* PROBLEM
Print out the entries, word for word.

* PROVIDED RECORDS
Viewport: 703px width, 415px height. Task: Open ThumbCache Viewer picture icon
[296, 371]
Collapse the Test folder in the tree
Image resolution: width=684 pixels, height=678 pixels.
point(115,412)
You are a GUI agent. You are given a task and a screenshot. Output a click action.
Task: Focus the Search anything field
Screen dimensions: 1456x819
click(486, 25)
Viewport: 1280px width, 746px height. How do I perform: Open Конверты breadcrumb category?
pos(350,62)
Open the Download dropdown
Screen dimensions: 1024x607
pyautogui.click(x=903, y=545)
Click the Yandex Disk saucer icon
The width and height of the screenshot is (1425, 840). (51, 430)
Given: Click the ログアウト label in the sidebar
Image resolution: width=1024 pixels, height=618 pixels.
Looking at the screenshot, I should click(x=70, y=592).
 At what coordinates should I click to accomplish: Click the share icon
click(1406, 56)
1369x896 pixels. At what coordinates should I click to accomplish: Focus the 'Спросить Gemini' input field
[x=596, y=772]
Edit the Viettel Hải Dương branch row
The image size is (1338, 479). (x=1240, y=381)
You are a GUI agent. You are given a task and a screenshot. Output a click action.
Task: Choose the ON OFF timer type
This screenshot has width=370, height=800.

* SOLVED EXERCISE
Viewport: 703px width, 415px height. Task: Open ThumbCache Viewer picture icon
[296, 371]
Collapse the Test folder in the tree
Image resolution: width=684 pixels, height=678 pixels.
point(115,412)
You are a GUI agent. You are given a task and a screenshot. Output a click action.
Task: Focus the Search anything field
Screen dimensions: 1456x819
click(486, 25)
Viewport: 1280px width, 746px height. How do I perform: Open Конверты breadcrumb category?
pos(350,62)
Open the Download dropdown
Screen dimensions: 1024x607
pyautogui.click(x=903, y=545)
Click the Yandex Disk saucer icon
The width and height of the screenshot is (1425, 840). (51, 430)
Given: Click the ログアウト label in the sidebar
Image resolution: width=1024 pixels, height=618 pixels.
Looking at the screenshot, I should click(x=70, y=592).
 At what coordinates should I click to accomplish: Click the share icon
click(1406, 56)
1369x896 pixels. At what coordinates should I click to accomplish: Focus the 'Спросить Gemini' input field
[x=596, y=772]
Edit the Viettel Hải Dương branch row
The image size is (1338, 479). (x=1240, y=381)
You are a GUI agent. You are given a task and a screenshot. Output a click action.
Task: Choose the ON OFF timer type
This screenshot has width=370, height=800.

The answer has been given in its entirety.